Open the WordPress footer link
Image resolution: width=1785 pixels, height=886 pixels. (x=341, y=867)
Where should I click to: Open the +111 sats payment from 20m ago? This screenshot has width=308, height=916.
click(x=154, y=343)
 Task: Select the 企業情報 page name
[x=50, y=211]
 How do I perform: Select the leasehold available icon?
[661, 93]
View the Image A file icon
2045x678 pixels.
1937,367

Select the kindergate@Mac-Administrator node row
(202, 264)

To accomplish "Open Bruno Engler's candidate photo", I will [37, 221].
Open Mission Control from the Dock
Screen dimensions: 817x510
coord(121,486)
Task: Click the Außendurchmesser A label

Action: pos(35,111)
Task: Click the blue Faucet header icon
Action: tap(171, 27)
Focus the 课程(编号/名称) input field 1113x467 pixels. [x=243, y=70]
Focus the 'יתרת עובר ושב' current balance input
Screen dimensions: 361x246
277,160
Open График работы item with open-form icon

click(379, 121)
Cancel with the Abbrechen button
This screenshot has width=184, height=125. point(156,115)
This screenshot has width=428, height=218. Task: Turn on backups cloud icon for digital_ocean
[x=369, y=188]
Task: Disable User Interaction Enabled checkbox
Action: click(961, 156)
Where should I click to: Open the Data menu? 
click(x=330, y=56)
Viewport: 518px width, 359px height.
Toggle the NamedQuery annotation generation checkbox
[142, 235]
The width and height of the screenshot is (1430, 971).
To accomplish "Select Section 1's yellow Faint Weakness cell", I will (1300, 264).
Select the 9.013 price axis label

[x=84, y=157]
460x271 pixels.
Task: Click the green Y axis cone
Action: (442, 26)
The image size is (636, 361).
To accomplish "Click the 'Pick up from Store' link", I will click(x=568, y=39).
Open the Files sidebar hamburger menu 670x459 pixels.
-- -- --
-- Directions --
An exact repeat of all the entries above is required.

-- Response for this exercise --
Open the WordPress footer link
Image resolution: width=1785 pixels, height=886 pixels. (x=341, y=867)
Where should I click to: Open the +111 sats payment from 20m ago? This screenshot has width=308, height=916.
click(x=154, y=343)
 Task: Select the 企業情報 page name
[x=50, y=211]
 How do I perform: Select the leasehold available icon?
[661, 93]
View the Image A file icon
2045x678 pixels.
1937,367

Select the kindergate@Mac-Administrator node row
(202, 264)

To accomplish "Open Bruno Engler's candidate photo", I will [37, 221].
Open Mission Control from the Dock
Screen dimensions: 817x510
coord(121,486)
Task: Click the Außendurchmesser A label

Action: pos(35,111)
Task: Click the blue Faucet header icon
Action: tap(171, 27)
Focus the 课程(编号/名称) input field 1113x467 pixels. [x=243, y=70]
Focus the 'יתרת עובר ושב' current balance input
Screen dimensions: 361x246
277,160
Open График работы item with open-form icon

click(379, 121)
Cancel with the Abbrechen button
This screenshot has width=184, height=125. point(156,115)
This screenshot has width=428, height=218. Task: Turn on backups cloud icon for digital_ocean
[x=369, y=188]
Task: Disable User Interaction Enabled checkbox
Action: click(961, 156)
Where should I click to: Open the Data menu? 
click(x=330, y=56)
Viewport: 518px width, 359px height.
Toggle the NamedQuery annotation generation checkbox
[142, 235]
The width and height of the screenshot is (1430, 971).
To accomplish "Select Section 1's yellow Faint Weakness cell", I will (1300, 264).
Select the 9.013 price axis label

[x=84, y=157]
460x271 pixels.
Task: Click the green Y axis cone
Action: (442, 26)
The image size is (636, 361).
To accomplish "Click the 'Pick up from Store' link", I will click(x=568, y=39).
Open the Files sidebar hamburger menu 670x459 pixels.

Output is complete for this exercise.